The strut tension rod nut is on the backside of the LCA facing the firewall. It has a rubber protector on it or its supposed to if it doesn't and it is the first mounting point closest to the wheel on the LCA. The subframe nut and bolt is at the end of the LCA (opposite of ball joint side) and mounts to the subframe also know as the the (camber bolt). With the subframe nut and bolt you have to use a wrench or socket on both sides to prevent the bolt from spinning. If you are going to attempt this get a good light and mark your camber position with whiteout or something. These marks are on the plate attached to the head of the bolt almost like a big oval washer and it moves as you loosen the bolt so keep an eye on it. The good thing is because its oval it wont spin all the way around. Remember the head of the bolt faces the fire wall.If the mark moves try to get it as close as you can to the marks you made with the whiteout. Remember go over everything that came off while the control arms were changed: Strut bolts on LCA, Ball joint nut, etc. Just check everything with the suspension period.

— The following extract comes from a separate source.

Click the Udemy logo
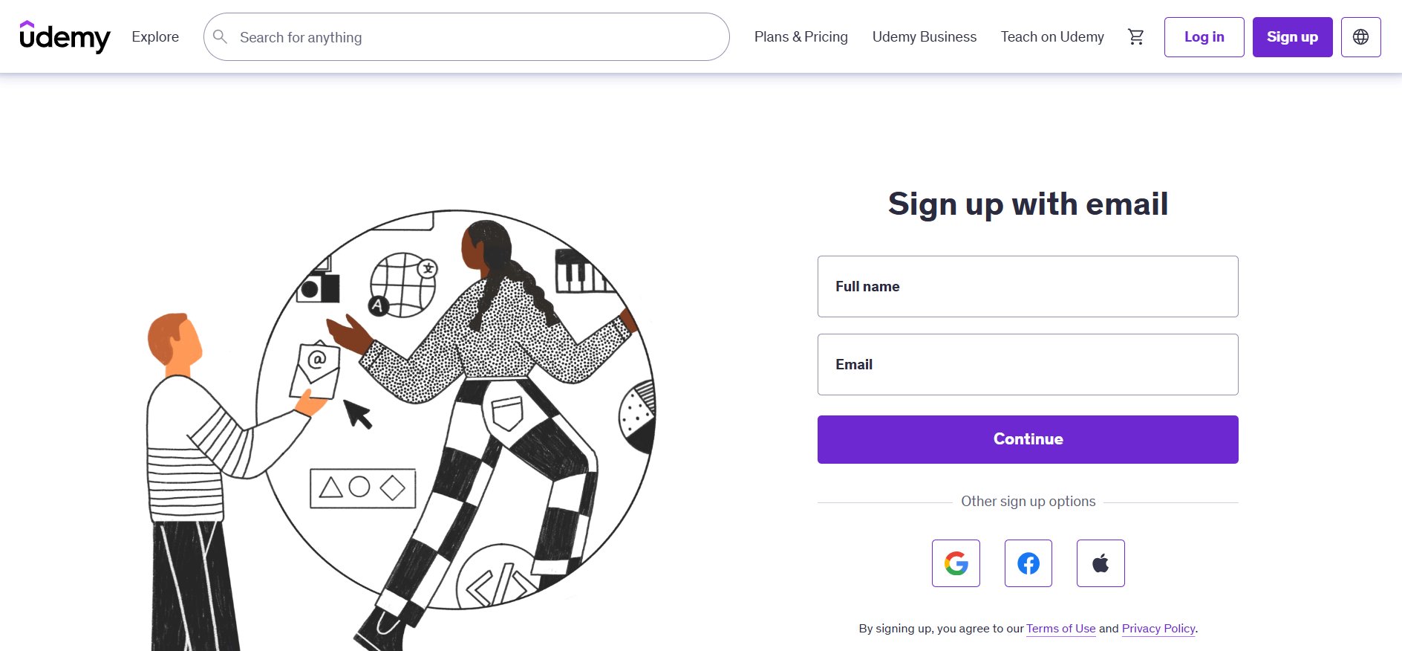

ok, those all look good, when I did the control arm replacements, I marked the camber, and it's all back in the right spot, tight and not the cause of the problem then.

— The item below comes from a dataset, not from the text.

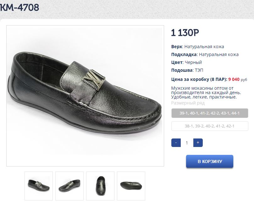The image size is (254, 203).
Task: Click the 1 130Р price
Action: [x=185, y=33]
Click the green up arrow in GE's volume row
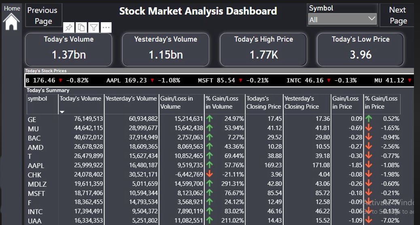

My strut rod is also in good apparent shape, including the bushing.
This knocking sounds like it could be coming from the left side, as it always seems more prominent when I hit bumps on the left side of the car, but it also seems to come from the entire front, or maybe somewhere on the left side, close to middle, right around the driver, just ahead of the seat.
I'm so lost on this one.
Oh yeah thats exactly how mines did. A loud pop and felt like something shifted and the wheel is about to come off or something. Scared the hell out of me everytime. I dont know the exact torque specs on everything but I do know that my Strut tension rod and Subframe bolts were pretty lose and could tell that it needed tightened more. If you have the rubber stopper on the end of the strut tension rod (facing the firewall)just make sure it at least goes on to where it is flush with the thread on the end of the rod. My threads poke out probably a couple centimeters past the rubber stopper. Don't know if it is exactly right but it doesn't pop and shift anymore.

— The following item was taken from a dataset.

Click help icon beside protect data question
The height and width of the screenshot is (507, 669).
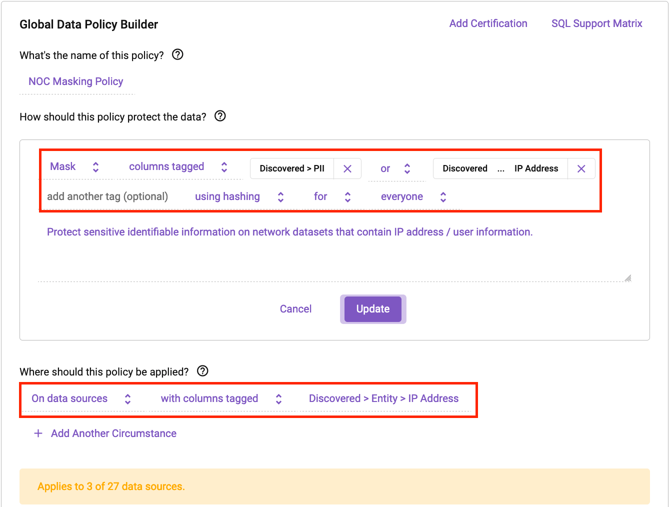point(220,116)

it doesn't do it all the time, it's actually kind of rare, but sometimes when I pull into my parking spot, when I turn the wheel it kind of makes some sort of light clunk, or pop when I turn the wheels back straight.
I'm starting to think that it's related to whatever the hell is loose under my car.
I wish I had some kind of idea so I would know what to check......but as it is now the camber bolt, and the strut rod bushins seem ok, and shouldn't be the cause of this noise.